**Page extract**
** START **
Monday
Arts and PoetryKado: Being Quiet and Doing Something!
COLUMN: Celebrating the Artsby Jacqueline Larson, Toronto, Ontario, Canada
More than knowing a thing or two about flowers, Marcia Wang Shibata knows her own mind — but then, she’s been following the way of flowers for a long time. Ms. Shibata, a Master Shambhala Kado Instructor, was in Toronto recently to work with a dozen or so students in an introductory practice.
Kado is an anglicized version of a Chinese word that means the way of flowers. The discipline originated in China over 2300 years ago. When it was introduced and assimilated into Japan, it became ikebana, meaning “living or natural flowers.” Kado is a contemplative practice that studies nature as it is. The aim is not to make conventional beautiful arrangements but to replicate direction of light, non-competition of flowered stems placed following a natural hierarchy in a disciplined, orderly way. The kado discipline helps people see how the wisdom in nature and their innate wisdom are the same.
On Friday night Marcia kept repeating some lines from Lao Tzu. By the end of the weekend these words were sinking in:
Do you have the patience to wait
Till your mud settles and the water is clear?
Can you remain unmoving
Till the right action arises by itself?
Tristan Lyons from Hamilton said that before the course, “it was like a brick wall. You’d move flowers around in a vase and then you’re done. That’s it. But now there’s a whole path that’s opened up…I feel there’s a way to work with space, not just move things around randomly.”
** END **
**Task list**
a - Update the kado column from "Kado is an anglicized" to "water is clear?", changing "patience" to "calm".
b - Take the column on the kado course further, picking up right after its final sentence.

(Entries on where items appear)
** START **
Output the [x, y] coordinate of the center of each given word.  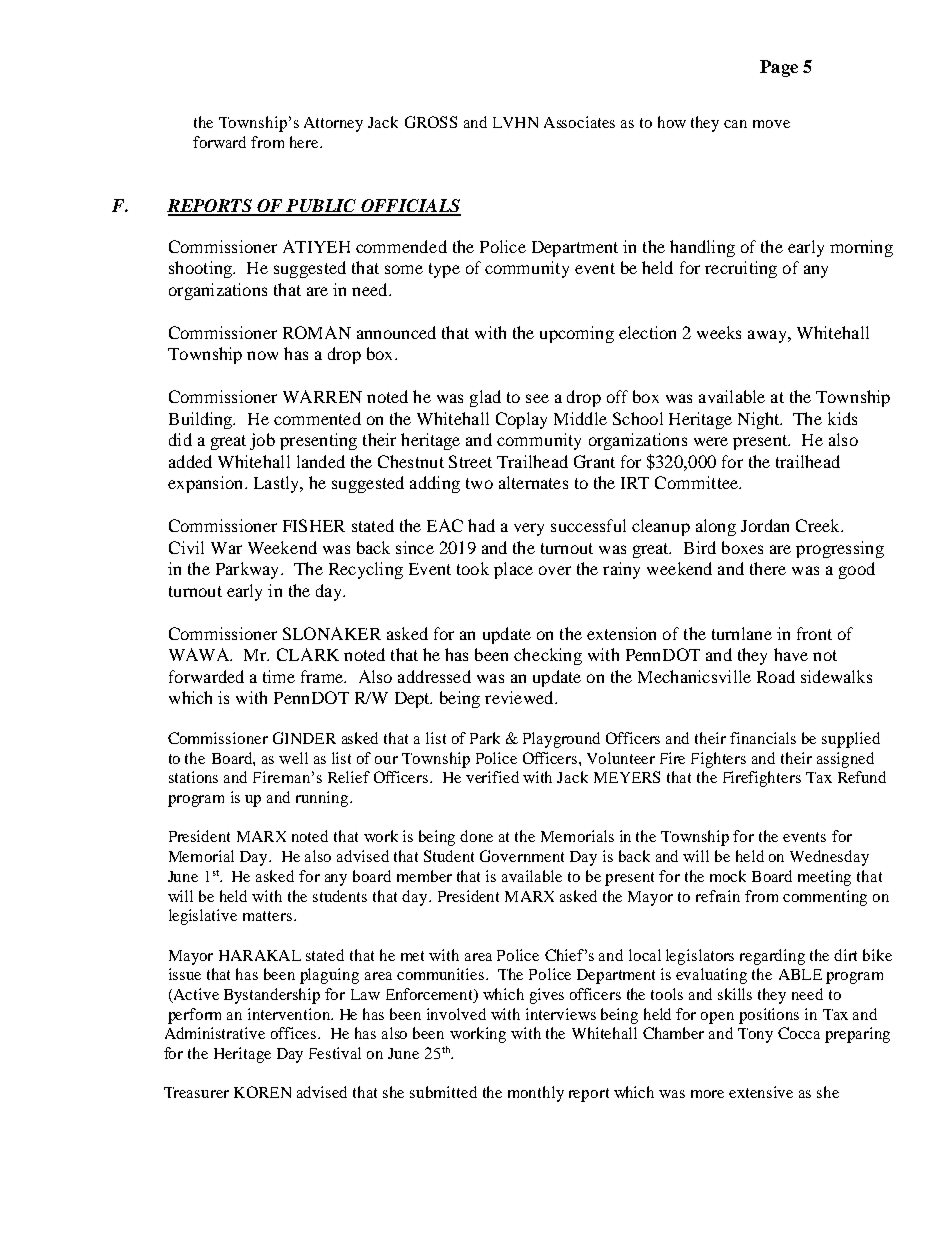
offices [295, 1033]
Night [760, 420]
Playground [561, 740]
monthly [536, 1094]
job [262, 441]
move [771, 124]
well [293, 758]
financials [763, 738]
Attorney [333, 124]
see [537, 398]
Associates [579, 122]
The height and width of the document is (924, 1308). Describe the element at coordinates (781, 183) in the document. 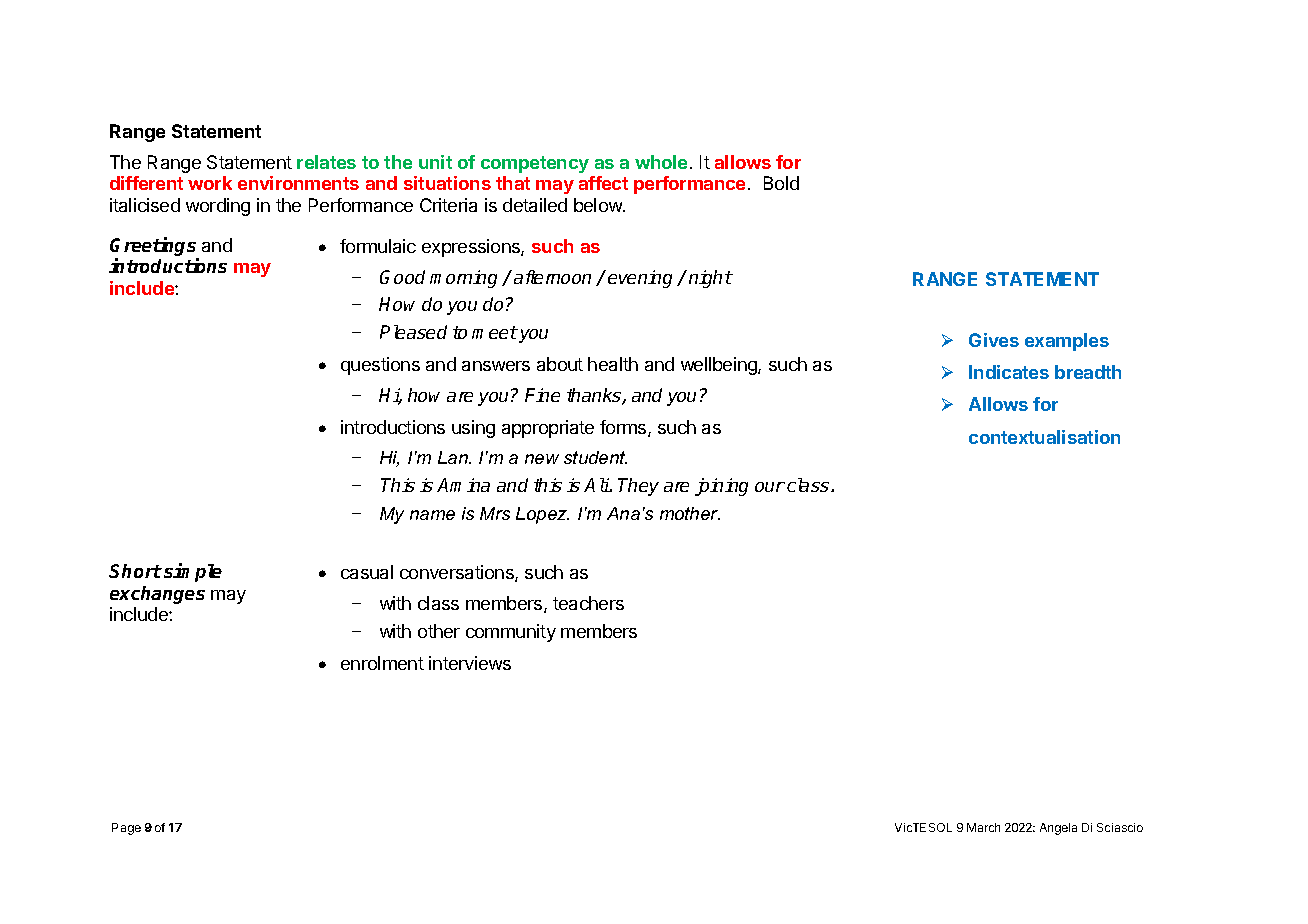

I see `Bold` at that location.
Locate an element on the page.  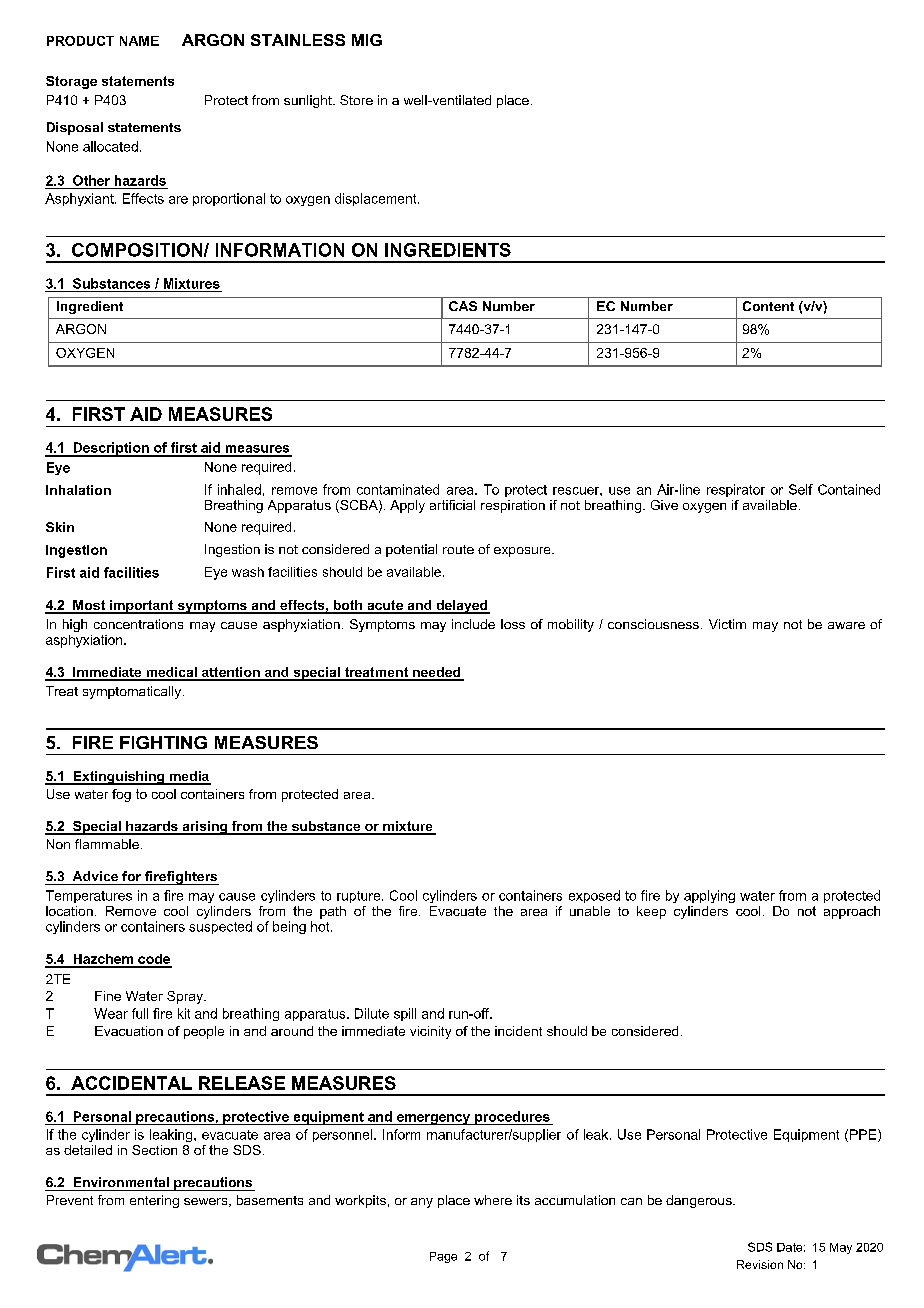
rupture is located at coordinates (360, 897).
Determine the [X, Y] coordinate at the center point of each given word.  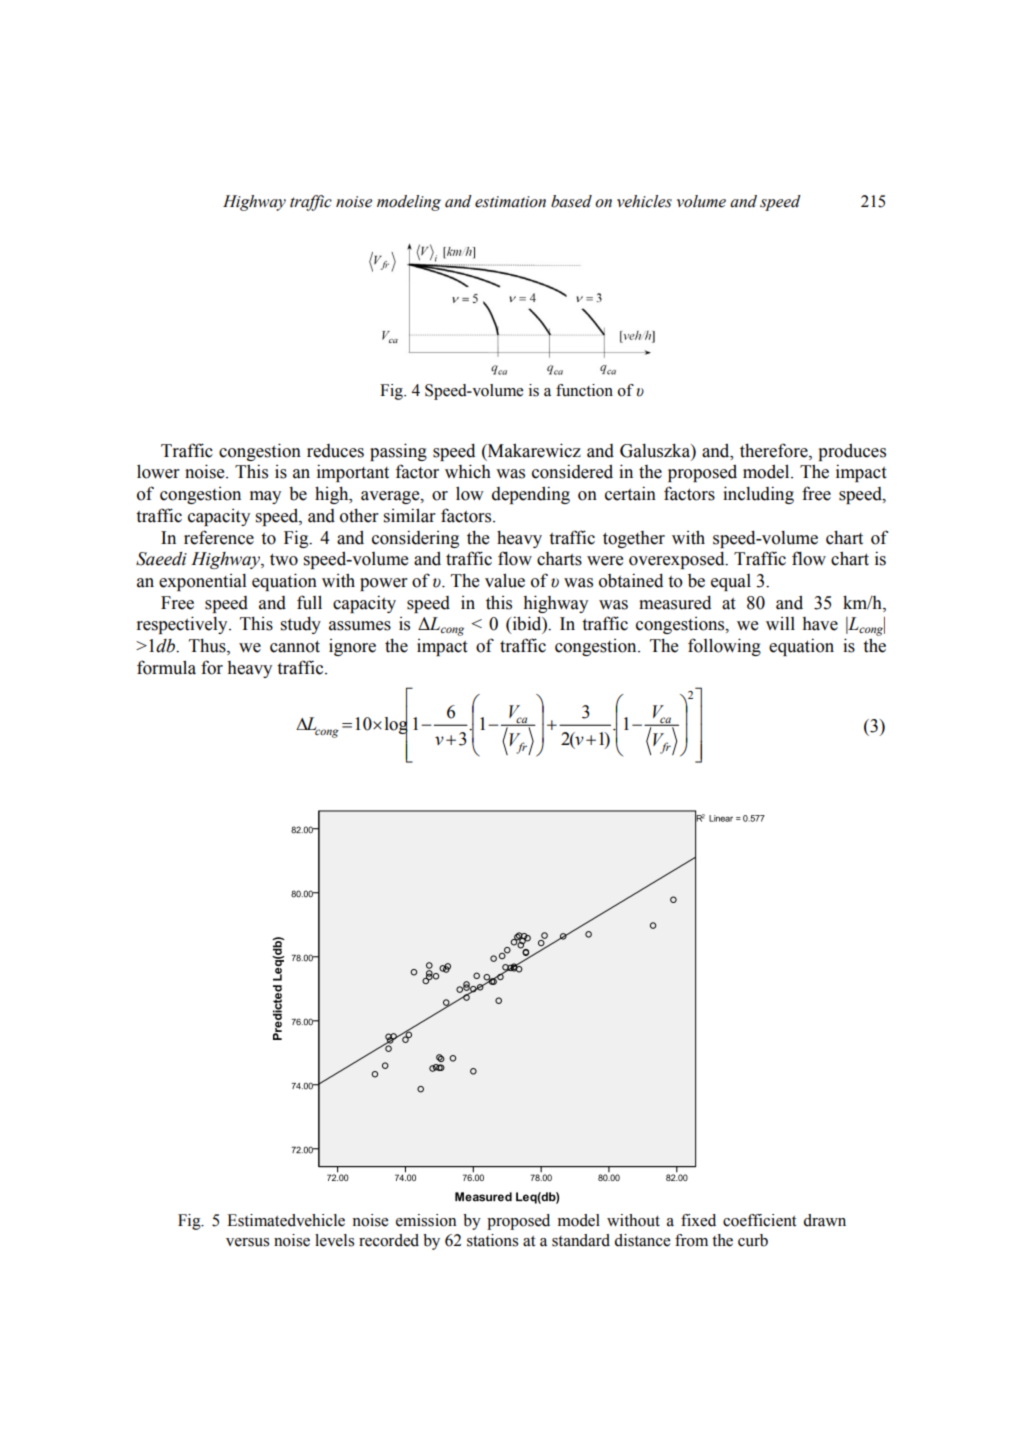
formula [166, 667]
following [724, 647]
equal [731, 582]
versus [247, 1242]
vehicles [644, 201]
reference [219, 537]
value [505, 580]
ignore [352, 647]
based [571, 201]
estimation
** END **
**Task-by-task outputs**
a -
Kado is an anglicized version of a Chinese word that means the way of flowers. The discipline originated in China over 2300 years ago. When it was introduced and assimilated into Japan, it became ikebana, meaning “living or natural flowers.” Kado is a contemplative practice that studies nature as it is. The aim is not to make conventional beautiful arrangements but to replicate direction of light, non-competition of flowered stems placed following a natural hierarchy in a disciplined, orderly way. The kado discipline helps people see how the wisdom in nature and their innate wisdom are the same.
On Friday night Marcia kept repeating some lines from Lao Tzu. By the end of the weekend these words were sinking in:
Do you have the calm to wait
Till your mud settles and the water is clear?

b -
Marcia reminded us not to expect more of flowers than what they can give — just like working with people. It’s about non-manipulation and working with things as they are. She also said that kado can teach us about when to speak and when to shut up, about offering what is actually helpful. It’s meditation in action. “You have to be quiet and do something!” she said. (Sangye Martin posted this video about the how the kado class sounded.)
Simone Moir had this to say about her experience of the weekend: “I was quite surprised that the confines of a traditional style could be so freeing, so joyful…The final work is a representation of your mind and reflects basic principles of how the world works in relationship. The materials are to be collected locally and so they mirror what is happening right now in the season rather than a clichéd idea of the season. I have already found my connection to the natural world deepen through this practice over the weekend. I found that paying close attention to the basic laws of growth (observing how a stem grows toward space and light) is deeply reassuring. And then my eye was quite changed at work and riding through the streets too.”~~
Learn more about the way of flowers by clicking here.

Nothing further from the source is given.